The now famous rose-garden lies in the southern end of the island, approached through winding walks, garlanded with flowery shrubs of every habit and hue, of graceful blossom-burdened spiræas, drooping as with a weight of snow, or varied with rare foliaged plants which vie with the flowers in the endless play of their brilliant colors. Through the skilful foresight and planning of Mr. John Thorpe, the custodian of this realm dedicated to Flora, the fair goddess has crowned him with a new decoration of wreath or laurel for every week, from the earliest yellow glow of May to the brilliant maples and the final autumnal glory of the chrysanthemum.

Japonica! Japonica! How continually does the spirit of the flowery land hover here! It is, indeed, scarcely a surprise that the actual, familiar outlines of its quaint massive gables suddenly confronts us, looking down above a mass of the Mikado’s own chrysanthemum, and we suddenly find ourselves transported to Tokio or Yokohama, surrounded by a veritable epitome of Japan, embracing all the actual features, floral, ornamental, and utilitarian, with which, through the educational influence of painted fan and screen and household gods of vase and kakemono, we have become so pleasantly familiar.

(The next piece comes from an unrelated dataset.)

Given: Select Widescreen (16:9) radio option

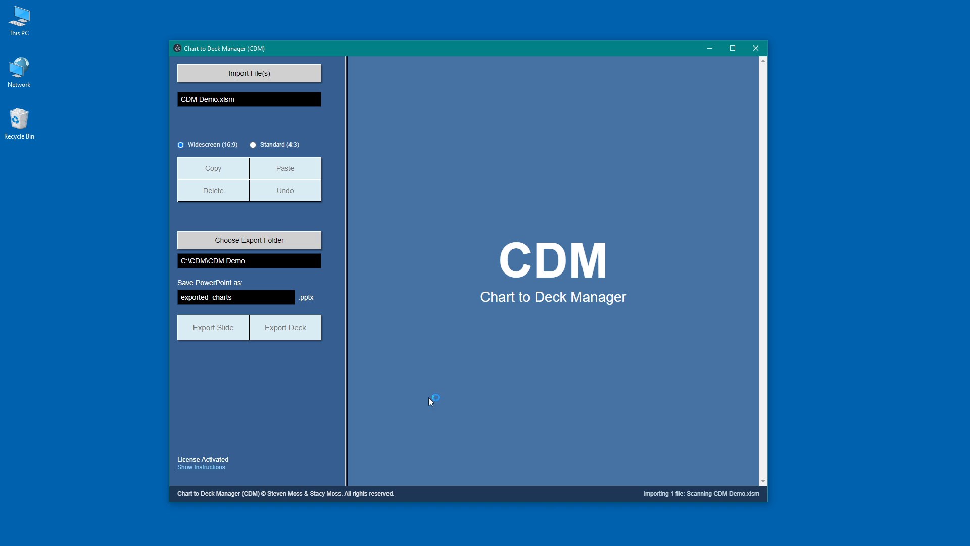Looking at the screenshot, I should click(181, 145).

The long, low-roofed, wooden temple is surrounded from its foundation by a characteristic terraced garden, embracing many examples of those “precious goods done up in small parcels,” which have always been the particular fad of the Japanese horticulturist--tiny giants of trees, so to speak, arranged in miniature parks, which, for the moment, make the beholder seem to be upon a mighty cliff or in flight with the soaring falcon, else how could he thus gaze down upon the summit of such a huge, lofty pine as this which he now sees beneath him! A fine example of one of these arboreal paradoxes is to be seen in the Japanese exhibit in the Horticultural Building--an aged dwarf of an _arbor vitæ_ (_Thuja_) like a gigantic cedar of Lebanon, which, while having all the inherent characteristics of an actual age and dignity of over one hundred years, is still, with the big vase which it occupies, barely the height of one’s shoulders.

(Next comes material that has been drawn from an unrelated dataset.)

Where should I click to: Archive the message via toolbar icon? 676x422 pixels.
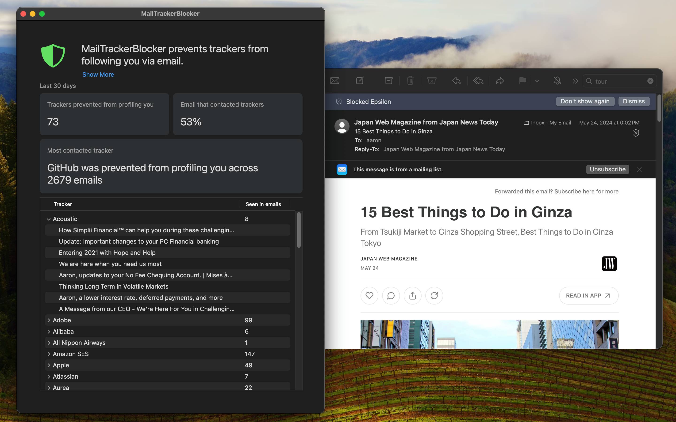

In no structure within the grounds is the outward expression so sympathetically reflective of its architectural purpose as in the Fisheries Building. Itself reflected in the blue lagoon, in its architectural functions and sculptural ornament, it in turn reflects the lacustrine life of the waters, which not only almost lave its foundation walls but actually pour into its interior in fountain and cascade and gigantic aquaria. As we follow around these green translucent walls within, our passage lit only from the diffused light transmitted from above the water, we can almost fancy ourselves walking on the actual river-bed, ogled by familiar forms of sun-fish, perch, or pickerel; or perhaps wandering as in a dream among fair ocean caves abloom with brilliant sea-anemones, and embowered with mimic groves of branching corals and all manner of softly swaying sea-weed--graceful crimson laminaria reaching to the surface of the water, responding in serpentine grace to the soft invasion of waving fin. Rare living gems of fishes, very butterflies of the deep, float past flashing in iridescence with every subtile turn of their painted bodies. Star-fish, at first apparently stationary, as though in mid-water, glide across the illusive plane of glass, with their thousand fringy discs of feet. Strange crabs and mollusks and bivalves sport on the pebbly bottoms, and portentous monsters, with great gaping mouths, threaten us as they emerge from their nebulous obscurity and steal to within a few inches of our faces.